It is a report of information that reaches the police first in point of time and that is why it is called the First Information Report. FIR is an important document because it sets the process of criminal justice in motion.
What is F.I.R?
First Information Report (F.I.R) is a written document prepared by the police when they receive information about the commission of a cognizable offence. It is a report of information that reaches the police first in point of time and that is why it is called the First Information Report. FIR is an important document because it sets the process of criminal justice in motion. It is only after the FIR is registered in the police station that the police take up investigation of the case.
What is Cognizable Offence?
A cognizable offence is one in which the police may arrest a person without warrant. They are authorized to start investigation into a cognizable case on their own and do not require any orders from the court to do so.
Object of F.I.R:-
- To make a complaint to the police to set the criminal law in motion.
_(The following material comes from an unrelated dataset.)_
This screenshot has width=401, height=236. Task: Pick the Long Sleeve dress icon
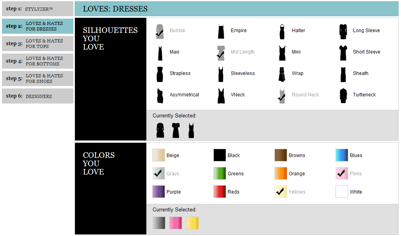tap(343, 31)
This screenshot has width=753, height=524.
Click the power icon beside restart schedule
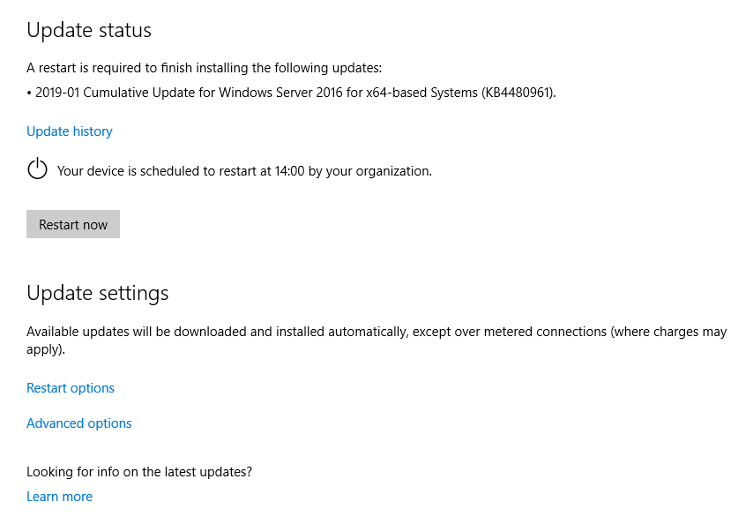pyautogui.click(x=37, y=168)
- To inform the magistrate of the district and the District Superintendent of the Police who are responsible for peace and safety of the district about the offence reported at the station.
- To safeguard the accused against subsequent variations or additions.
- To obtain information about the alleged criminal activity in order to take suitable action for tracing and bringing the guilty party.
Who can File-?
Anyone who knows about the commission of a cognizable offence, including police officers, can file an FIR. He need not be the aggrieved person. It may be merely hearsay and need not be by the person who has had firsthand knowledge of the facts.
Where to file-
An F.I.R. can be filed in the police station of the concerned area in whose jurisdiction the offence has occurred. It must be made to the officer-in-charge of the police station and if he is not available the Assistant Sub Inspector is competent to enter upon the investigation.
What is the procedure of filling FIR?
The procedure of filing an FIR is given under Section 154 of the Code of Criminal Procedure, 1898. It is as follows:
- When information about the commission of a cognizable offence is given orally, the police must write it down.
- It is your right as a person giving information or making a complaint to demand that the information recorded by the police is read over to you.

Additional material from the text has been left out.